In 1876, German-born brothers Louis and Julius Haag opened a moderately successful drugstore at 802 Massachusetts Avenue. To increase sales, they turned to high-volume business, cutting prices on popular items by 10 to 20 percent. The formula worked, and their strategy of “cut-price drugs” was soon copied nationwide.
By the early 1900s, the firm had four stores in the downtown area, open from 7 A.M. to 11 P.M. seven days a week. After the founders died, nephew Herbert Haag took over the business before selling it in 1929. During the next two decades, additional stores opened in the city, particularly in residential neighborhoods.
In 1950, Sam B. Moxley purchased the chain and began a policy of modernization and expansion that resulted in the closing and sale of many older stores. Haag opened new larger suburban stores with an increased variety of merchandise and ample off-street parking, a move fueled by high downtown rents and consumer demands for more product diversity.

*Material supplied*:

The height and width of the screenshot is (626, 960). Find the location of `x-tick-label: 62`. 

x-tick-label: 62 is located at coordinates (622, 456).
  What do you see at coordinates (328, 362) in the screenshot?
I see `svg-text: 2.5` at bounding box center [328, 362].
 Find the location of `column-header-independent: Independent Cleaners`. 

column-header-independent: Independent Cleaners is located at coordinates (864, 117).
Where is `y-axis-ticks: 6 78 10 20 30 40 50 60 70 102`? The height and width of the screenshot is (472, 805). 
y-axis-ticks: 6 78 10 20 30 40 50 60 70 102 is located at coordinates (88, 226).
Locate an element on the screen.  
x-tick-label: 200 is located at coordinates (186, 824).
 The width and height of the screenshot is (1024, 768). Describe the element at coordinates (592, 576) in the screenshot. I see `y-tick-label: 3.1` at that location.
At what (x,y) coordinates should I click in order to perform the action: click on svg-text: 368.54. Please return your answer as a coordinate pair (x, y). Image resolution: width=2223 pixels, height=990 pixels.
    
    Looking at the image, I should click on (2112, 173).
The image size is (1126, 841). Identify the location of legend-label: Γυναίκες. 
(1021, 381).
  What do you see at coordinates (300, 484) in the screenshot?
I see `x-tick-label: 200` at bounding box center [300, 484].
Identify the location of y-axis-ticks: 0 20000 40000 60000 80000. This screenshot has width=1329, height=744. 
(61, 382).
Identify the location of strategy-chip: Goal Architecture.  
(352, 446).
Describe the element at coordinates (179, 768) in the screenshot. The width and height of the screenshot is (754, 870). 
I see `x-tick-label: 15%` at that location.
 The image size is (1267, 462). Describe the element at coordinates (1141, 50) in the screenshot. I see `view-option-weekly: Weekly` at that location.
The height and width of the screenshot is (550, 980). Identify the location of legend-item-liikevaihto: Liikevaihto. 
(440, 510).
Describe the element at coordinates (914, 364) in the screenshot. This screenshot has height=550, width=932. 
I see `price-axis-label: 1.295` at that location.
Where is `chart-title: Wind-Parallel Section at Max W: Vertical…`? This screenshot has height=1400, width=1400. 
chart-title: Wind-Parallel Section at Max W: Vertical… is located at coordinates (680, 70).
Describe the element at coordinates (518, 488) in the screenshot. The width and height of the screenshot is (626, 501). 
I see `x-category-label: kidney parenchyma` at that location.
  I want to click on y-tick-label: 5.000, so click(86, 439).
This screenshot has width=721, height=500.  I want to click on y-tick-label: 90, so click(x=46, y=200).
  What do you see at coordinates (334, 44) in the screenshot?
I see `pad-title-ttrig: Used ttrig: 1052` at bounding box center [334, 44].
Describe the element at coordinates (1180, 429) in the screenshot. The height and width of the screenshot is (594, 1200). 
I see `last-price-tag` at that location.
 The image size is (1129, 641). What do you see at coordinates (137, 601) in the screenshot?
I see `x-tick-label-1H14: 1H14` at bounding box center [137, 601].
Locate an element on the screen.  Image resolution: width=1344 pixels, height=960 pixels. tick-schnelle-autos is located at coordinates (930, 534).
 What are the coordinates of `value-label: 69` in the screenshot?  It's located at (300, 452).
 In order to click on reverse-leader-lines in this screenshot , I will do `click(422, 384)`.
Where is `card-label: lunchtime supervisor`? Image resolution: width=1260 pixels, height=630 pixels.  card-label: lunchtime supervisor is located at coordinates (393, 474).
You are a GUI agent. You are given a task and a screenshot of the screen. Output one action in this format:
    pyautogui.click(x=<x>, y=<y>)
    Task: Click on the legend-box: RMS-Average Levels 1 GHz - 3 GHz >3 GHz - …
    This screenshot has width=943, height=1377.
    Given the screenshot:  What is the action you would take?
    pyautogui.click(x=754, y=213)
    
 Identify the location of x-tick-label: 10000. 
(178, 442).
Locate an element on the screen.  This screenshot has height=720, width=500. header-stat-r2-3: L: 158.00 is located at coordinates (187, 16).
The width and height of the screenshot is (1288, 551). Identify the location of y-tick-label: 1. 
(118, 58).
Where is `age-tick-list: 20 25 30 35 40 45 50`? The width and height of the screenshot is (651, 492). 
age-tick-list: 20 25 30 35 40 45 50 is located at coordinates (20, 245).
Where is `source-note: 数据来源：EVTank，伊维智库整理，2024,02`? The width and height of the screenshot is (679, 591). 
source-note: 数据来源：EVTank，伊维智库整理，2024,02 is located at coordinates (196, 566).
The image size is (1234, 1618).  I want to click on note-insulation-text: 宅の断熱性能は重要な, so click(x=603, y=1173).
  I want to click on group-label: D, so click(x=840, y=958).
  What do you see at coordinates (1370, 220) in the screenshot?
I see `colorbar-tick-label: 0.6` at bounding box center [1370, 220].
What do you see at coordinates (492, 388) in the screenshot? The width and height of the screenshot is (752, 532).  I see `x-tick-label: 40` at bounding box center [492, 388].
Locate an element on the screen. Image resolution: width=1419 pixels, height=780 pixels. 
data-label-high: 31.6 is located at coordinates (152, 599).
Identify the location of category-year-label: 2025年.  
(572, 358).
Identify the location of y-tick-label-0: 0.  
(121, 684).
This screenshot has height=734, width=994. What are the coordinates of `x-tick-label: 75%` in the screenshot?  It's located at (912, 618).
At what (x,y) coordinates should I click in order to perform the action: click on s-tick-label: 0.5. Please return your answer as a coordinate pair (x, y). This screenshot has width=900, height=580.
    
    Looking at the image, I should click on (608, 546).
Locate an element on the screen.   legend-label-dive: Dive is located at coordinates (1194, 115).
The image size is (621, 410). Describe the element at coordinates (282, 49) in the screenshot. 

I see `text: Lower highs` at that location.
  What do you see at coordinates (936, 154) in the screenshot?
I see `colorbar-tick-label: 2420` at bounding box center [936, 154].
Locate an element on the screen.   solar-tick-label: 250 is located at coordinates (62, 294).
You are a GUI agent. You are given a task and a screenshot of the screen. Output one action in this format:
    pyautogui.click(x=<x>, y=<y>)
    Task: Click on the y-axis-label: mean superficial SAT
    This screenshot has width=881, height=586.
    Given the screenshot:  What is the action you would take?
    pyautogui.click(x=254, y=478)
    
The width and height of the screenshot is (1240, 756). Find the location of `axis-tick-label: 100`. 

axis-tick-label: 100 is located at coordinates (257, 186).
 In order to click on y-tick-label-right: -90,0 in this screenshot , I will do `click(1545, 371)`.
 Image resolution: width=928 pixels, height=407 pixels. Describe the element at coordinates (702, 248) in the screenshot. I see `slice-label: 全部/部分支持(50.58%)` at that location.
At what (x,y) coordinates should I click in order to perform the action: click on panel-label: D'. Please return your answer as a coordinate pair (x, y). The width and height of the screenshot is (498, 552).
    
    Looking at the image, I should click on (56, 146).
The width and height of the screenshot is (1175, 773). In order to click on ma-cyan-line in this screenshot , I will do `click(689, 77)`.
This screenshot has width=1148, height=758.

*Task requirements*:
1. According to the Haag drugstore history, who purchased the chain in 1950?
2. Continue the Haag drugstore history from where it stops.

*Outputs in order*:
1. Sam B. Moxley

2.
By 1959, Moxley’s program of modernization had resulted in a 250-percent increase in business. Haag changed hands again in 1970, and the new owners doubled the chain’s size from 40 to 80 stores by purchasing additional drug store chains. Beginning in 1980, Haag’s Indianapolis-area drugstores changed ownership four times, becoming Peoples (1980), Reliable (1989), and Osco (1993). In 2006, CVS Corporation purchased Osco drug stores and rebranded them CVS Pharmacy by 2007.